Cross will eventually die -- be crossed-out -- but the evil he did will live on not only in the lives he wrecked but in the very shape and soul of the city he despoiled for profit and pleasure.  In the end, the cops and private eye are mere observers and commentators, as helpless to affect the unfolding events as a Greek chorus.  And in both the Greek tragedies and this very American film, a city -- the polis -- is corrupted in the process.

Yet because this is an American film, Jake is not quite a mere observer, though his energetic efforts to find truth  and restore order ultimately  proved futile.  Chinatown tips its hat to the notion of the tragic hero's "flaw" by having Jake Gittes wear a bandage over his nose through much of the film, followed by a scar from where one of Noah crosses henchman slit his nose in order to scare him off the case. Critic Edmund Wilson writes about the idea of the artist/hero's wound in his seminal essay "The Wound and the Bow," and Polanski has some fun by playing the thug who cuts Jack Nicholson's nose with his knife -- the "wounded" artist gets to deliver the wound to the hero of his film himself.  And given the plot of Chinatown, its especially uncanny that Jack Nicholson's own mother had been an unwed 18-year old when he was born, he and was raised by her parents with his grandmother pretending to be his mother and his actual mother pretending to be his sister.  Nicholson didn't learn the truth until 1974 -- the very year Chinatown was released.  Ironies leapfrog over ironies.

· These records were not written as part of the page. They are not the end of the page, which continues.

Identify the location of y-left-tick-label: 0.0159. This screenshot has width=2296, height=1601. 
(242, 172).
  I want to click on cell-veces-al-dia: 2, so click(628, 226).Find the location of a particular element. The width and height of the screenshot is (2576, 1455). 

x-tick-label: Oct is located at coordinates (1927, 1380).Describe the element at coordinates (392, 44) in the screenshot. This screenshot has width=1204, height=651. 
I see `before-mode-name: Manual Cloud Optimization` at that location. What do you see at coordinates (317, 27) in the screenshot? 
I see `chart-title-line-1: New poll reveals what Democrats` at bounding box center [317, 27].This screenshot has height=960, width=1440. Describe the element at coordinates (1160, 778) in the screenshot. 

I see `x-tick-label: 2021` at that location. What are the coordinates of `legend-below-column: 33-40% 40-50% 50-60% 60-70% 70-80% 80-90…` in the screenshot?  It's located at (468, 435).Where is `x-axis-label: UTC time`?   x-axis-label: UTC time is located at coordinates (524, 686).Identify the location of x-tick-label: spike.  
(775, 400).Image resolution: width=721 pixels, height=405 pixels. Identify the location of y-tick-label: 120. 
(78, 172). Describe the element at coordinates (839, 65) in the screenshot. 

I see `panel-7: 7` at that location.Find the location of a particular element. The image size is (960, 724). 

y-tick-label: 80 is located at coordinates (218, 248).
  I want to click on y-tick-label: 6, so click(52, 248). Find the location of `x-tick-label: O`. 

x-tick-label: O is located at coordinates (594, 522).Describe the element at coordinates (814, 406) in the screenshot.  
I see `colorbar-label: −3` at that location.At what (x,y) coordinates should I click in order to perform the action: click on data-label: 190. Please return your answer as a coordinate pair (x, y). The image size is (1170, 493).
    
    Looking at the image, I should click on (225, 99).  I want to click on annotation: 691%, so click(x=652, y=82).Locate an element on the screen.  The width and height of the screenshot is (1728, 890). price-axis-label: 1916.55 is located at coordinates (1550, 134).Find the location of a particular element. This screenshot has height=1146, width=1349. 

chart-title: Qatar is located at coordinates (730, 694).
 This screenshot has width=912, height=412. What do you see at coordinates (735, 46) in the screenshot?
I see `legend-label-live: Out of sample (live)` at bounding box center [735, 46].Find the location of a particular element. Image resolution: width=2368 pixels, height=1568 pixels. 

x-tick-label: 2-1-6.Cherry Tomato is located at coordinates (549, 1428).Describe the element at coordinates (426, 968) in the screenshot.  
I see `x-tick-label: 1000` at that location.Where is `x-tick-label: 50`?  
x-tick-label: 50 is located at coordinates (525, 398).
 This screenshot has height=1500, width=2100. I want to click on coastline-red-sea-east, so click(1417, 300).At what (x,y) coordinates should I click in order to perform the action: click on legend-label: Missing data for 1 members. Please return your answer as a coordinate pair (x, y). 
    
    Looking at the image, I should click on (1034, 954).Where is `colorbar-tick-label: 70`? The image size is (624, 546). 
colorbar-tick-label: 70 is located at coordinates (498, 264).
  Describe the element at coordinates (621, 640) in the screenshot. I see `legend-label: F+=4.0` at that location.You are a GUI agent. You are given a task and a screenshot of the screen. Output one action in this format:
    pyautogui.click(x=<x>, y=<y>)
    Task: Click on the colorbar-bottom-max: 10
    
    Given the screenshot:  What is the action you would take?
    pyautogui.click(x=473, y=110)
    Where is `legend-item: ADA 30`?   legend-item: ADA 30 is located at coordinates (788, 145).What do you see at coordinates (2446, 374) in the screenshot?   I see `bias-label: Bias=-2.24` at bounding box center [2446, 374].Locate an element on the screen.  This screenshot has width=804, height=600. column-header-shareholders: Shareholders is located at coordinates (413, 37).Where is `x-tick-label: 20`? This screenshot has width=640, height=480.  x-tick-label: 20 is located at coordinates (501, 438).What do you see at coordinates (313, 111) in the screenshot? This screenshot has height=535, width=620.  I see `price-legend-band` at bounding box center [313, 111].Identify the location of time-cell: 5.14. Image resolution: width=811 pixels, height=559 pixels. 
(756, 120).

But Chinatown is a work of art, not a roman à clef, propaganda, or a sedative.  It doesn't seek to change us or get us to agitate for political reform or make us leave the theater feeling "happy."  Aristotle declared that tragedy creates a catharsis in an audience that "purges them of pity and fear." I think the film does that quite brilliantly.  Yet mid-to-late century America was not ancient Greece, and it could be argued that the catharsis of Chinatown is not perfect, not quite complete. The ending does have a sting in its tail and leaves a disquiet that the Greek and Shakespearean tragedies attempted to quell.  Perhaps this is the "despondent" feeling that the poster I quoted earlier felt at the end of the film.

It's well-known that Polanski  altered  the ending of  Towne's original screenplay, which did have a "happy" ending. Here is an (admittedly rare) example of a director understanding the nature of a screenwriter's script better than the screenwriter himself did.  Ironically, Chinatown won only a single Academy Award -- for Best Original Screenplay.  

Robert Towne intended Chinatown to be a trilogy, and true to the city he had come to mistrust, things didn't work out in his favor. He lost control of the second part, which became the dismal Two Jakes, listlessly directed and starring Jack Nicholson, who had been such a revelation in the first film.  The third part was never made at all. But Chinatown gloriously exists, moving and enlightening us in its unique way, and reminding us of a time when such films could still be made in America.  I suspect even William Dean Howells might have been impressed.

(For more about Chinatown and Robert Towne, I happily urge you to read the first chapter of David Thomson's matchless history of Hollywood, The Whole Equation. In fact, while you're at it, read the entire book.)